- [THE TASK]
Locate each line of the material below that contains the string "width", matching case exactly, and copy those lines unchanged.

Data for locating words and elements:
========================================================================

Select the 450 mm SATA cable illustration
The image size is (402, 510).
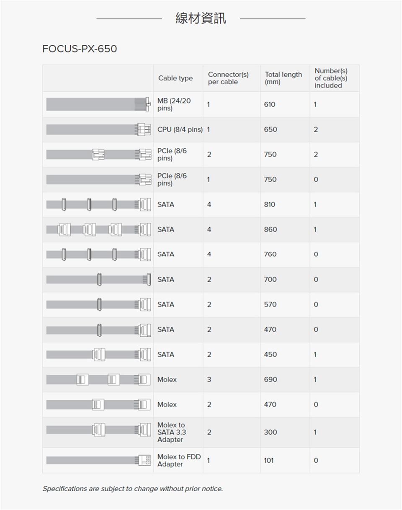pyautogui.click(x=98, y=355)
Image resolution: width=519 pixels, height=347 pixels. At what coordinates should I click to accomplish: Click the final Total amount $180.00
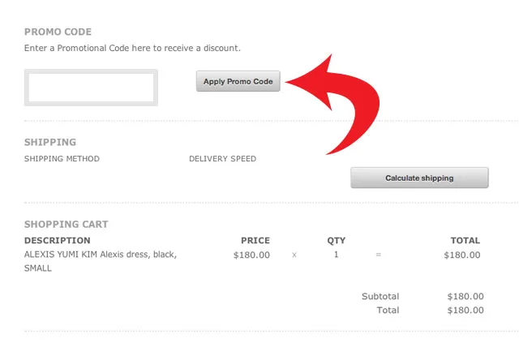tap(465, 311)
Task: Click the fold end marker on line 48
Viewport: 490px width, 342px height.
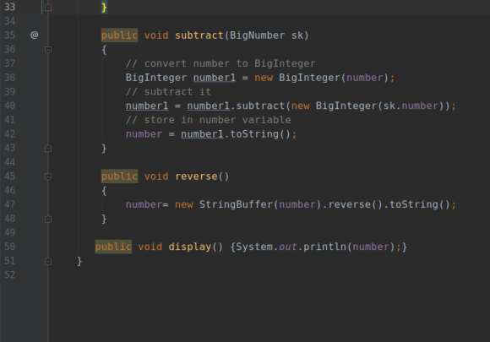Action: tap(48, 219)

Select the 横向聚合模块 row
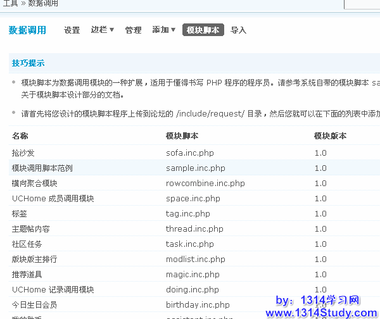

========================================================================

- [RESULT]
Image resolution: width=519 pixels, height=347 pixels. At what coordinates should I click to accomplish: Click the final Total amount $180.00
Viewport: 490px width, 342px height.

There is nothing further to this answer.